To a greater or lesser extent, everybody had a crime committed against them from day one, when they were torn of the arms of their mother or the mother had their child born out of their arms.

“From day one, their lives and the lives they would have lived were taken from them because of the twisted perverted morality of Church and State that deemed some people ‘legitimate’ and some people ‘illegitimate’, and fallen women.

“I mean, shocking, perverted, twisted stuff and then we have a league table and arbitrary exclusions, a failure to acknowledge the individual’s specific suffering that some people may have suffered because of being boarded out, because of discrimination, because they were mixed race or whatever it is. It’s shocking and still no justification.”

Refugee protests

Referencing the anti-refugee and anti-migrant protests happening in Ireland in recent weeks, Boyd Barrett said women and children were abused by many Irish people and Irish institutions over the years. 

“I have to say, one of the particularly dark, terrible ironies of something else that’s going on at the moment, is there are very dark and sinister forces running around this city for the last few weeks, claiming utterly falsely that vulnerable, desperate immigrants and asylum seekers are a threat to women and children in this State because they are foreigners.

Well, actually, those people need look no further than this house – the political institution that is supposed to represent the Irish people – and the religious institutions, Irish religious institutions, Irish political institutions, that orchestrated decades and decades and decades of systematic abuse of mothers, of children.

“It is not poor, desperate immigrants or asylum seekers, but the State that is continuing to do this and insult and abuse those who suffered,” he said. 
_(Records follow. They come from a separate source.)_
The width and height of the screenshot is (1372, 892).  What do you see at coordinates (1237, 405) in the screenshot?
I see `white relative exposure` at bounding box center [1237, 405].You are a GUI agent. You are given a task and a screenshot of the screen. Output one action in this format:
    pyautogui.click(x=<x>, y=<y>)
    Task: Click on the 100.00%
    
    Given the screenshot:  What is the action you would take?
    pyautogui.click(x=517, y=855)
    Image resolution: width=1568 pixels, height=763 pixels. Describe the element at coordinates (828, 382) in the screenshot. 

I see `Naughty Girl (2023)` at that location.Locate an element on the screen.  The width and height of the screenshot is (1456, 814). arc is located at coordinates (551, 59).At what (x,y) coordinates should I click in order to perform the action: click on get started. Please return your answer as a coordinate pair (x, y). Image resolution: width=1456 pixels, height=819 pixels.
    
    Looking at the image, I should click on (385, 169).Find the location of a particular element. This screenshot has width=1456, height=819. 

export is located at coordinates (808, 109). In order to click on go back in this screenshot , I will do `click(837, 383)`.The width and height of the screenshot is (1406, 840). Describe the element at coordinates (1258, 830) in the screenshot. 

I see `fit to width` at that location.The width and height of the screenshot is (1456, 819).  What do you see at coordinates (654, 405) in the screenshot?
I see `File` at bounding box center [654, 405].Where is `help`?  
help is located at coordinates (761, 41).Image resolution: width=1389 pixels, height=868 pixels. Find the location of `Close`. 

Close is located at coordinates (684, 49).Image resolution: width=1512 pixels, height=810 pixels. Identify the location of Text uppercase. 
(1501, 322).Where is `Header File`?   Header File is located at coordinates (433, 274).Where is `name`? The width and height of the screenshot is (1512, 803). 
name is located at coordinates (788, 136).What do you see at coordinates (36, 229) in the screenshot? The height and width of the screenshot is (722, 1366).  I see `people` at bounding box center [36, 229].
Boyd Barrett appealed to the minister, even at this late stage, to consider amended the Bill. He also called on the Government to seize the assets of religious orders who refuse to pay redress to survivors.

“For God’s sake, do not negotiate with the religious organisations that were responsible. There is no negotiation required, take their assets off them and make them pay the redress… and compensation for the crimes that they committed. We shouldn’t be talking to them, we should be telling them.”

The Government has repeatedly defended the redress scheme, saying it is the largest initiative of its kind in the history of the Irish State and will cost around €800 million.

Addressing the Dáil, Children’s Minister Roderic O’Gorman said he is “acutely aware” that no one scheme can adequately address the “pain suffered by survivors of these institutions”.

He said the Government is committed to helping survivors, noting that the redress scheme is one part of a wider response which includes granting adopted people and others access to their personal records, and the excavation of the site of the former mother and baby home in Tuam in Co Galway.